Wednesday, January 18, 2012

What Food Claims Really Mean

Heres a fun list for all of you on what the claims on food packages really mean. There is regulation on these and all claims must meet a certain criteria. Here are some good ones!
  • Fat-Free: less than 0.5 g of fat per serving
  • Cholesterol-Free: less than 2 mg of cholesterol or 2 g or less of sat. fat and trans fat per serving
  • Calorie-Free: les than 5 calories per serving
  • Sugar-Free: contains less than 0.5 g of sugar
  • Low-Calorie: contains 40 calories or less per serving
  • Low fat: less than 3 g per serving
  • High: food contains 20% or more of the Daily Value for a particular nutrient
  • Good source: food contains 10-19% of the Daily Value for one nutrient
  • Reduced: altered to contain at least 5% les of a nutrient of calories
  • Light:
    • Contains 1/3 fewer calories or half the fat of the food
    • th sodium content has been reduced by at least 50%
  • Healthy: must be low in fat and sat. fat and contain limited amonts of cholesterol (<60 mg) and sodium (<360 mg).
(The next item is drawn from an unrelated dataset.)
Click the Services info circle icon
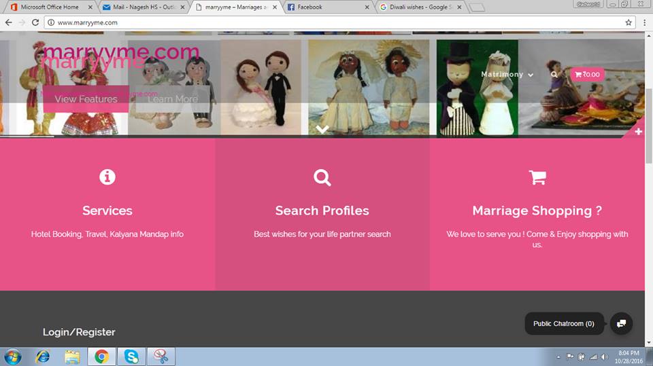The height and width of the screenshot is (366, 653). coord(107,177)
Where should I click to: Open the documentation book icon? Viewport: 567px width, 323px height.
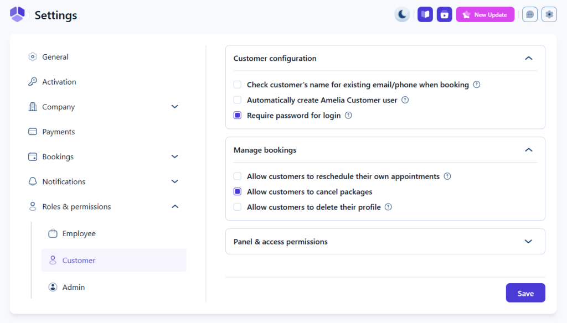(425, 14)
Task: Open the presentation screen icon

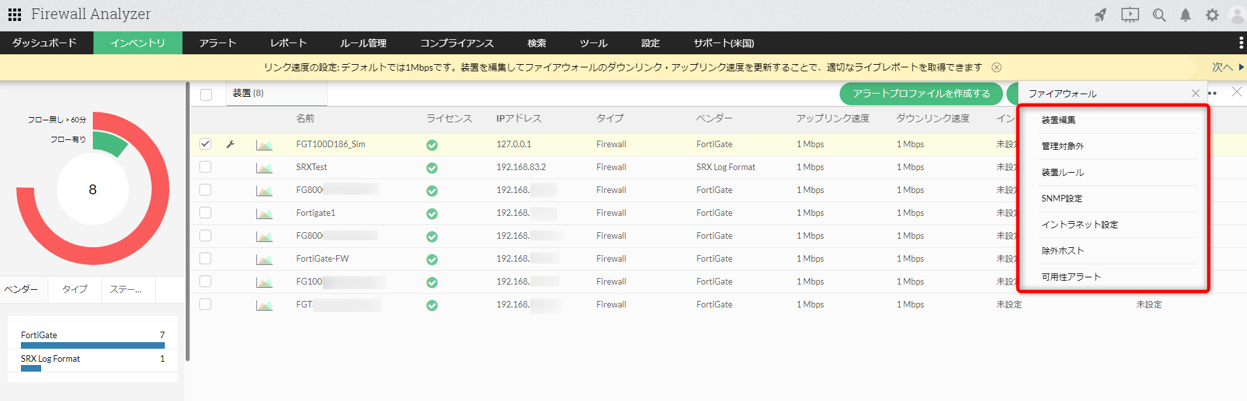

Plus, any one item must have at least 10% of any of these: vitamin A, vitamin C, iron, calcium, protein,or fiber.
Eye opening at all? Didn't know that "free" meant it could still have the nutrient in the food? Careful what you're reading folks! Just because it says healthy or light doesn't mean that it is the best choice or automatically nutrient dense. Keep reading those labels people!

1 comment:

  1. This is what I did my research on last summer :) Love it!